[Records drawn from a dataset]
━━━━

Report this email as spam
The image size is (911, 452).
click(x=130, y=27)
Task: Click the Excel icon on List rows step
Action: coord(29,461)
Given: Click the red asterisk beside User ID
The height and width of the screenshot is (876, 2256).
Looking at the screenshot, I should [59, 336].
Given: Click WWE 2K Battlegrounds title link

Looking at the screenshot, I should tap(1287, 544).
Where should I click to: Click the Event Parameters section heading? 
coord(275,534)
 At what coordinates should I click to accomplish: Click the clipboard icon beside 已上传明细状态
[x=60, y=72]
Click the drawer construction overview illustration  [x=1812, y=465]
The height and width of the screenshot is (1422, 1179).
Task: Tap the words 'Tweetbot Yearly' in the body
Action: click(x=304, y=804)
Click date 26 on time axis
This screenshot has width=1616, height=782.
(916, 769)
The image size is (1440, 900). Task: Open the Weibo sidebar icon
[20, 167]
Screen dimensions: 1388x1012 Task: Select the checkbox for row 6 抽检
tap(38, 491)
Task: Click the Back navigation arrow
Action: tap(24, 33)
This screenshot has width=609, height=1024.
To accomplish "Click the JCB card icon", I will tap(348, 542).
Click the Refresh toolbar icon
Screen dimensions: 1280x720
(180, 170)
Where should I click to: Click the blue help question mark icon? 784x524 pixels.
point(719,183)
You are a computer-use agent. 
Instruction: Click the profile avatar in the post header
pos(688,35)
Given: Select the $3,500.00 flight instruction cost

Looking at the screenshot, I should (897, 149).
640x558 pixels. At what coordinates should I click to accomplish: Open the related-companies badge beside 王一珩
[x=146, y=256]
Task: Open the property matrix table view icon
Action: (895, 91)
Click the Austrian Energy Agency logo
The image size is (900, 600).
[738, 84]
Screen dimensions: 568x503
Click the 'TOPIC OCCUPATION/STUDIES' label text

━━━━

» **ACTIVITY**:
Including any blank lines, repeat the data exactly.

» **THE COMPLETED TASK**:
Report this email as spam
The image size is (911, 452).
click(x=130, y=27)
Task: Click the Excel icon on List rows step
Action: coord(29,461)
Given: Click the red asterisk beside User ID
The height and width of the screenshot is (876, 2256).
Looking at the screenshot, I should [59, 336].
Given: Click WWE 2K Battlegrounds title link

Looking at the screenshot, I should tap(1287, 544).
Where should I click to: Click the Event Parameters section heading? 
coord(275,534)
 At what coordinates should I click to accomplish: Click the clipboard icon beside 已上传明细状态
[x=60, y=72]
Click the drawer construction overview illustration  [x=1812, y=465]
The height and width of the screenshot is (1422, 1179).
Task: Tap the words 'Tweetbot Yearly' in the body
Action: click(x=304, y=804)
Click date 26 on time axis
This screenshot has width=1616, height=782.
(916, 769)
The image size is (1440, 900). Task: Open the Weibo sidebar icon
[20, 167]
Screen dimensions: 1388x1012 Task: Select the checkbox for row 6 抽检
tap(38, 491)
Task: Click the Back navigation arrow
Action: tap(24, 33)
This screenshot has width=609, height=1024.
To accomplish "Click the JCB card icon", I will tap(348, 542).
Click the Refresh toolbar icon
Screen dimensions: 1280x720
(180, 170)
Where should I click to: Click the blue help question mark icon? 784x524 pixels.
point(719,183)
You are a computer-use agent. 
Instruction: Click the profile avatar in the post header
pos(688,35)
Given: Select the $3,500.00 flight instruction cost

Looking at the screenshot, I should (897, 149).
640x558 pixels. At what coordinates should I click to accomplish: Open the related-companies badge beside 王一珩
[x=146, y=256]
Task: Open the property matrix table view icon
Action: (895, 91)
Click the Austrian Energy Agency logo
The image size is (900, 600).
[738, 84]
Screen dimensions: 568x503
Click the 'TOPIC OCCUPATION/STUDIES' label text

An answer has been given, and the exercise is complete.